IN-DEEP, the new MSCA Doctoral Network project to train doctoral students in Deep Learning techniques

Bizkaia, News

The project is coordinated by the researcher David Pardo (UPV/EHU) and the coordination from BCAM is led by Judit Muñoz Matute, postdoctoral researcher.

The aim is to promote training and research in new deep learning technologies for inverse problems.

The IN-DEEP (Real-time inversion using self-explainable deep learning driven by expert knowledge) project has been awarded the highly competitive MSCA Doctoral Network (DN) grant.

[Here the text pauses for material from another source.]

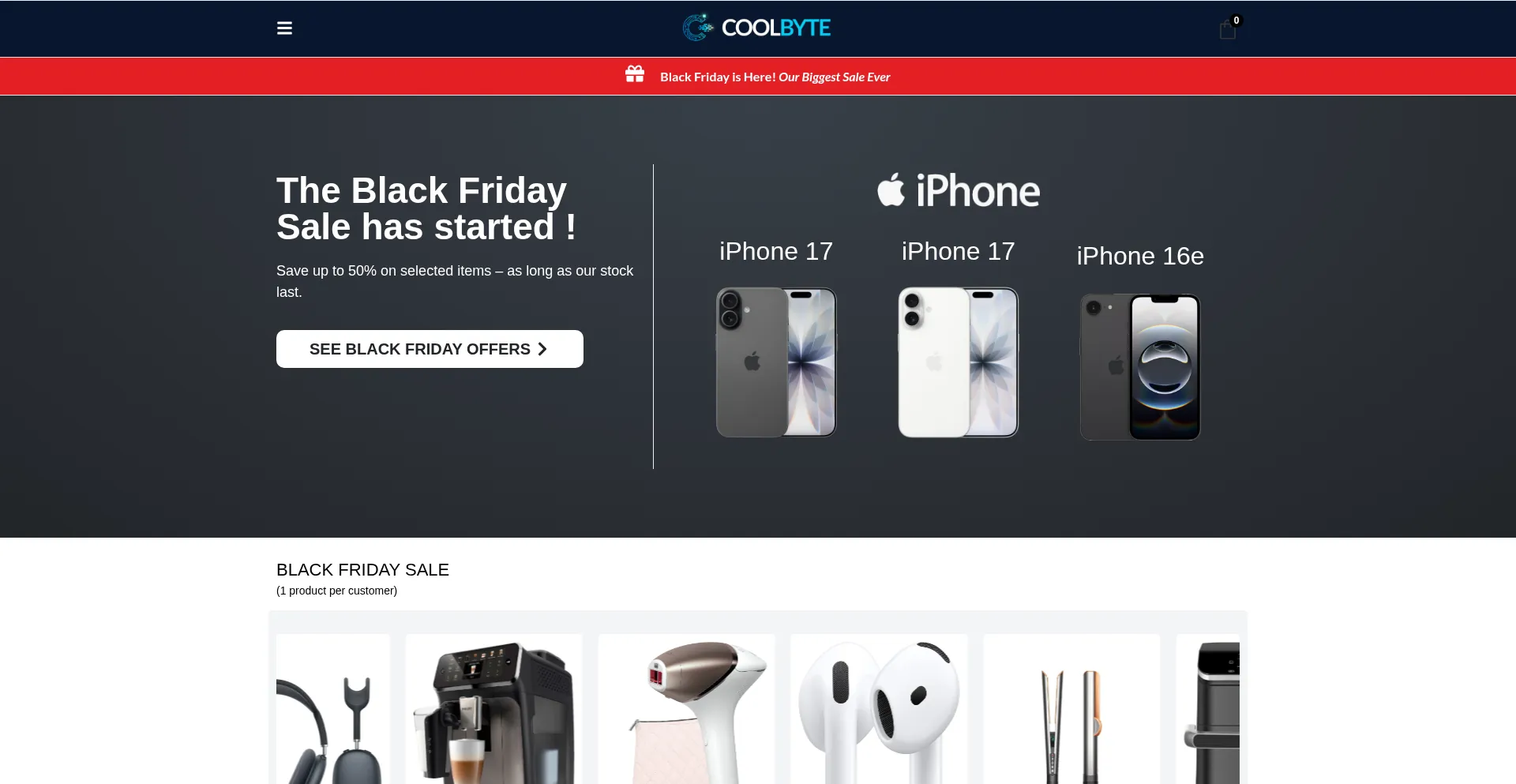Click the first iPhone 17 title
The width and height of the screenshot is (1516, 784).
(x=776, y=251)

The project is endowed with 2.3 million euros to train and supervise highly qualified doctoral students through a consortium of universities and companies from different research areas and sectors in the European Union.

For BCAM’s project coordinator, Judit Muñoz Matute, “as BCAM’s principal investigator in the project, it is a unique opportunity (and a challenge) to be able to supervise my first PhD students and thus build a solid career as an independent senior researcher”, says the postdoctoral researcher in the Mathematical Design, Modellig and Simulation research line at BCAM.

The main objective of the IN-DEEP project is to provide high-level training to nine PhD students in the design, implementation and use of explainable knowledge-based deep learning algorithms to quickly and accurately solve inverse problems governed by Partial Differential Equations (PDE).

This area of research has experienced a worldwide growth in the last decades. This has been motivated by promising results in many applications. The project will focus on real-world, high-risk problems arising from applications related to geophysics, smart cities and health. IN-DEEP will develop fundamental research in universities and research institutes that will be validated and applied to real use cases in technology centres and companies. “IN-DEEP will give us the opportunity to train PhD students who will become excellent modern researchers in DL techniques for fundamental inverse problems for our society, with a very complete profile and suitable career prospects in both the academic and non-academic sectors,” adds researcher Judit Muñoz Matute.

Inverse problems in which unknown parameters are connected to experimental measurements using PDEs cover many applications: medical imaging of the human body or cancer growth assessment, safety of civil infrastructures such as bridges and buildings, and ecological geophysical applications such as underground hydrogen and CO2 storage or geothermal energy production.

This project is also challenging because, despite promising results in many applications, DL for EDPs currently has severe limitations. “The most problematic is their lack of a solid theoretical basis and explainability, which prevents potential users from integrating them into high-risk applications. Therefore, it is an opportunity for the project consortium to generate results at the frontier of knowledge, developing cutting-edge technologies from a multidisciplinary and cross-sectoral perspective,” concludes Muñoz Matute, BCAM’s main project coordinator.

The project consortium is made up of 7 European universities and research centres; University of the Basque Country/ Euskal Herriko Unibertsitatea (Spain) coordinating institution, University of Nottingham (UK), University of Pavia (Italy), Politecnico di Torino (Italy), School of Arts and Crafts (France), AGH University (Poland) and the Basque Centre for Applied Mathematics (BCAM) and two companies Tecnalia Research & Innovations and Siemens, with complementary areas of expertise in applied mathematics, artificial intelligence, high performance computing and engineering applications.